Sushi is a Japanese food which is made of rice and either seafood, egg or vegetables. A famous example of sushi is makizushi, which is made from special seaweed called nori and rice. Usually, the key ingredients of Sushi are raw fish (snapper or tuna). Usually, people see sushi knife as a device which is used for cutting all the vegetables and slicing the sushi roll. But, this could be done by any other knife. The Sushi knife is distinguished by any other knife through its sharpening and material.
Conventionally, Sushi knifes are made up of very high class carbon steel. The traditional Japanese katanas are forged by the same high quality carbon steel. The Sushi knifes which are seen in kitchens aren’t made up of such high quality steel, instead use stainless steel. The best quality sushi knife manufacturers use high quality carbon in the steel which is used to forge the sushi knifes.
The other major difference between an average knife and the Sushi knife is their methods of sharpening. The proficient Sushi knife is sharpened through a different style called Katuba. In this method, only one edge of the knife is sharpened instead of sharpening of both edges of the average kitchen knife. If the user (cook) is right handed then they can use knifes whose right edge is sharpened and left sharpened edges can be used by the left-handed cooks. These knives allow more accuracy and cleaner cuts. But, learning to use knives with single edge takes some time to master for anyone beginning to use sushi knifes.
These knifes go much beyond the term Sushi knife as there are many different sort of knifes which can be used for cutting various types of Sushi and many different knifes are made to cut special species of fishes. The major fish (sashimi in Japanese) are tako hiki, fugu hiki and yanagi ba. The fugu hiki knife is specially constructed to fill the fugu (puffer fish).
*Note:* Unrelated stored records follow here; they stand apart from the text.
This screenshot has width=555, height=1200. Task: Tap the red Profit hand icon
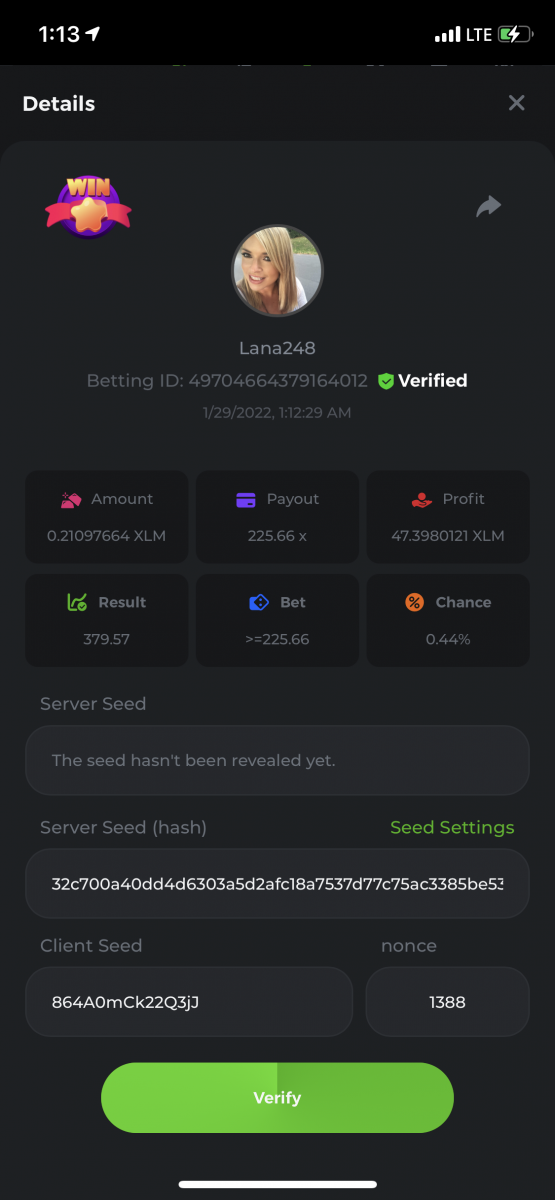click(x=421, y=499)
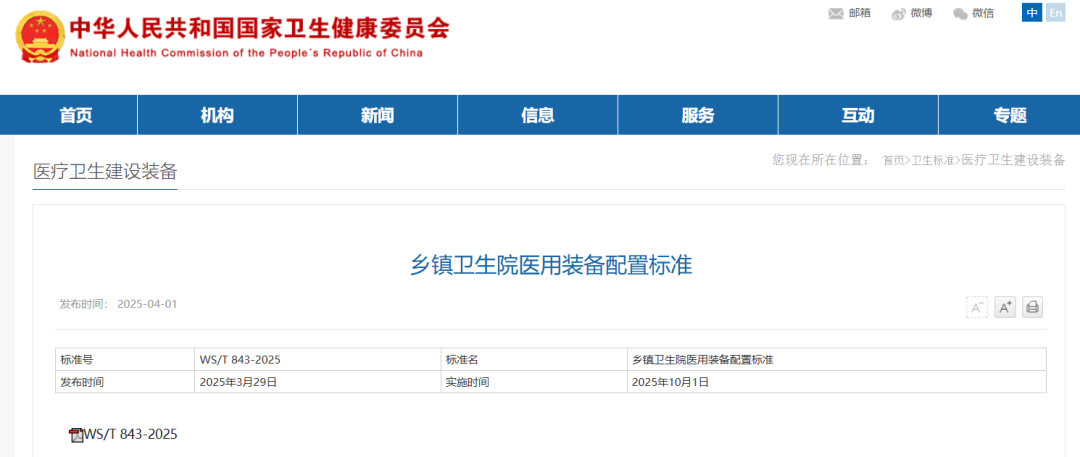Open the 首页 navigation menu
Viewport: 1080px width, 457px height.
tap(76, 115)

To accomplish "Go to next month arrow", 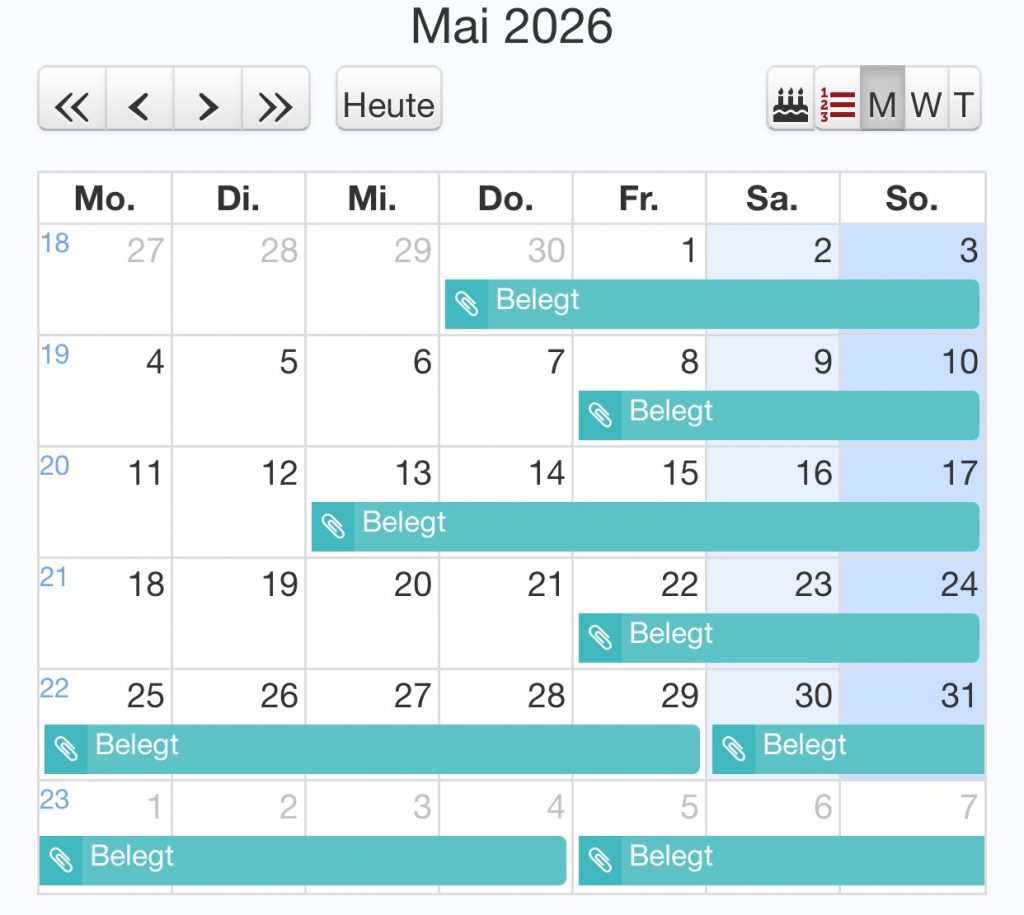I will point(208,106).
The yanagi ba knife is used for most fishes and looks very similar to the average pairing knifes. They have thin and long blades which can be used for squids or octopuses. There are also special knifes which are designed for slicing large fishes and their size can exceed 2 metres (six feet). Deba bocho are designed wider than yanagi ba and look similar to an average carving knife. These knifes are used for rough cutting of the fish or for non-sea foods such as beef or chicken. After the meats have been roughly cut, they can be cut into fine slices by the yanagi ba knife (thin blade).
Vegetables are cut by the nakiri bocho or the usuba bocho sushi knife. These knifes have thin blades which ensure finer cutting of the vegetables. Nakiri bocho can be used by beginners as they are sharpened on both sides. The special high quality can cost a lot of money, so for everyday use simple quality knifes can be bought for everyday use. These are available with trusted cutlery sellers.